Today, the revolutions in cognitive and (especially) affective neuroscience have verified Bowlby’s account of infant development. The result, perhaps best represented by the work of Allan Shore, is a new synthesis comprising neuropsychology, attachment theory, and the considerable portion of “object relations” psychology that remains compelling.
In Making and Breaking, Bowlby exerts pressure on his rivals in psychoanalysis—especially the followers of his erstwhile supervisor, Melanie Klein, whose emphasis on the role of unconscious fantasy seemed to Bowlby to be more applicable to adults and children than to infants. He is also at odds with the behaviorist psychology that was in the ascendant in midcentury, a synthesis of Pavlov and B. F. Skinner called “learning theory.” Whereas that synthesis has been largely swept from the field, psychoanalysis is still around, and it is just catching up to John Bowlby now, in the 21st Century.

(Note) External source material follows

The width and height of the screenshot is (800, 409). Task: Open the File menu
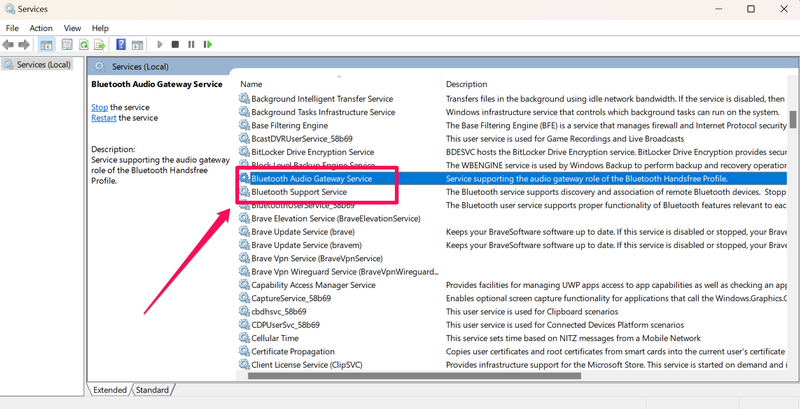tap(12, 28)
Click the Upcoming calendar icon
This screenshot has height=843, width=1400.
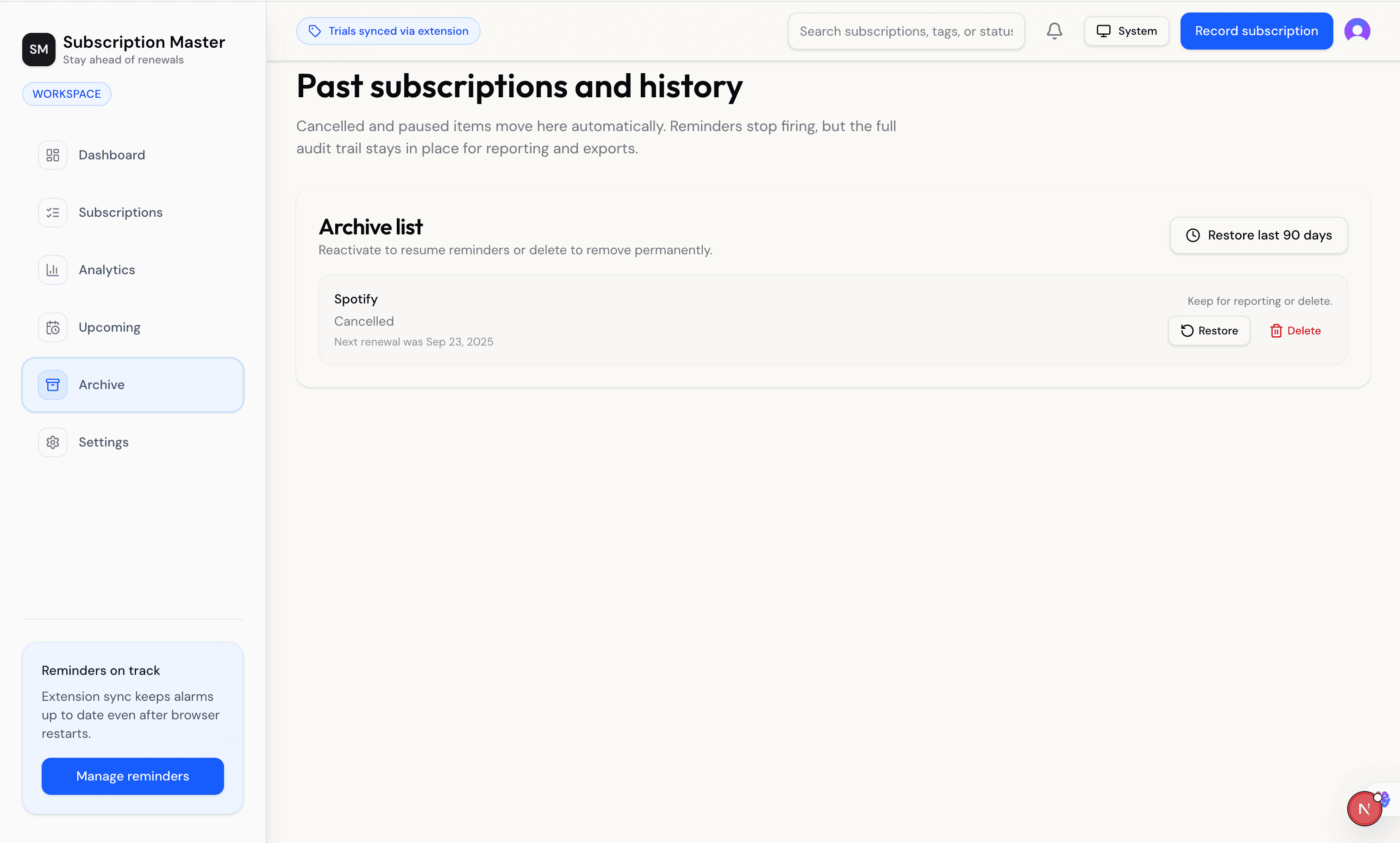(53, 327)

The meantime was occupied with a great arc of polemical psychoanalytic theorizing by I. Hoffman, O. Renik, R. Stolorow, T. Ogden, S. Mitchell, and many, many others, all at pains to wake analysis from the dogmatic slumber of Freudian metapsychology. The theory of psychoanalysis they developed is called “intersubjectivity,” or in somewhat different versions, “interpersonal” or “relational” psychoanalysis. By any name, it amounts to the momentous discovery that human beings require relationships; that there are two simultaneous but distinct human beings in any psychoanalysis, or any mating pair, or any nursing couple; that the dogmas of a one-person psychology were just a weird intellectual aberration, the long shadow of Freud the 19th Century positivist. His thought, together with that of his contemporaries like the physicist Helmholtz, trained psychologists to think like medical laboratory experimentalists whose precious surgical objectivity lay in their detachment from the object (the patient) they observed.

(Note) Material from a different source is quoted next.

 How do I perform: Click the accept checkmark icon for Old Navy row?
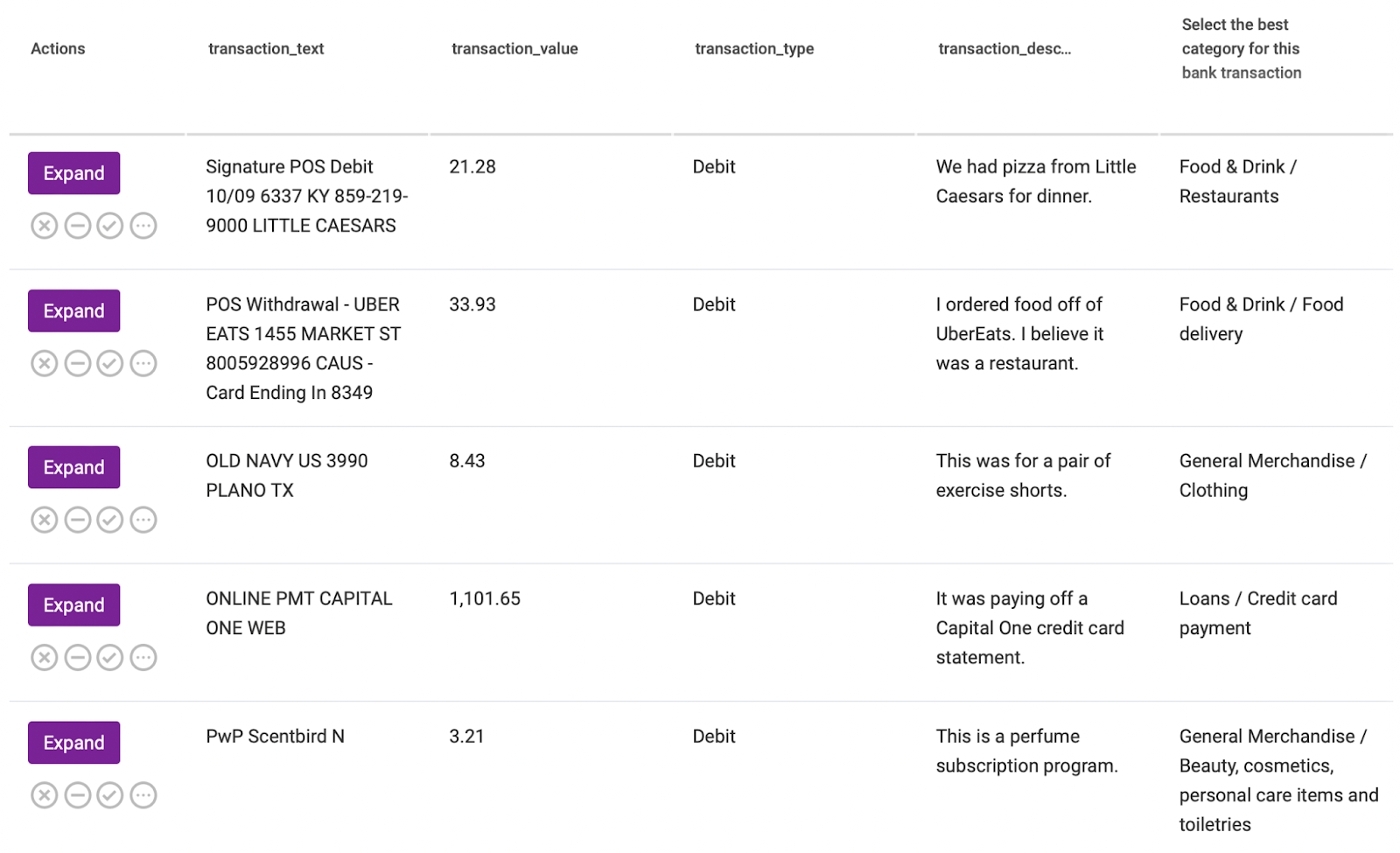click(x=109, y=520)
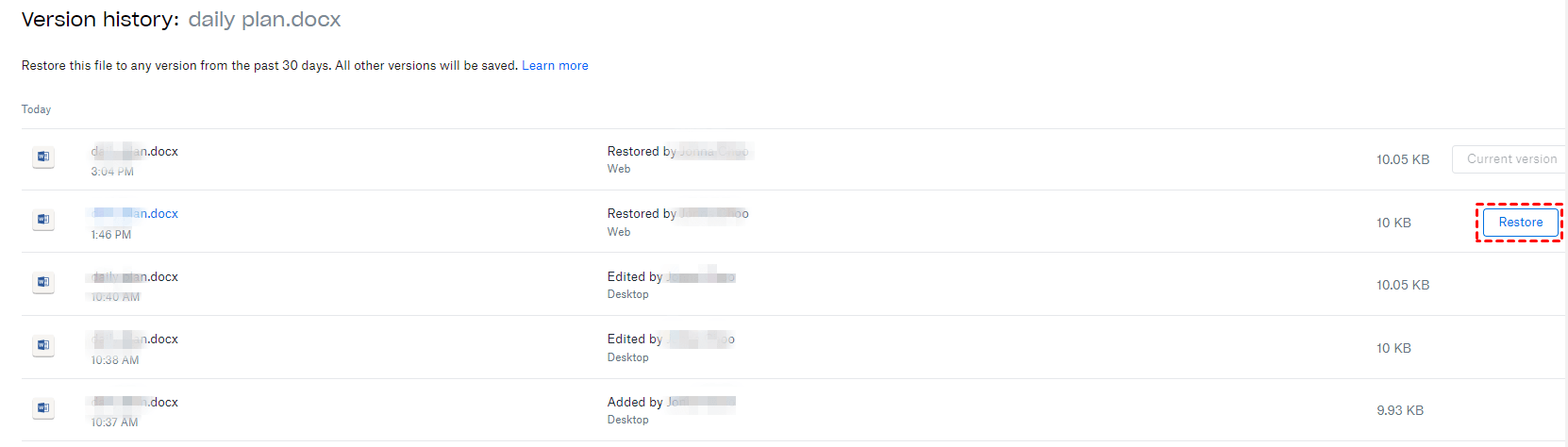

It should never have been necessary for Harry Harlow to torment infant Rhesus monkeys with maternal deprivation, in order to “discover” that primate babies need their mothers for love, not just for food. The horrific “hospitalism” that R. Spitz found inside the walls of institutions was not the result of faulty scientific knowledge, but of understaffing, bureaucratic organization (which conducts responsibility away from individual actors), and trauma (which makes for deficits in parenting skills) in the staff. The faulty scientific knowledge was just the ideological convenience that gave participating adults the necessary white lab coats and sociopathy. From kings to kittens, everybody knows that baby mammals need love.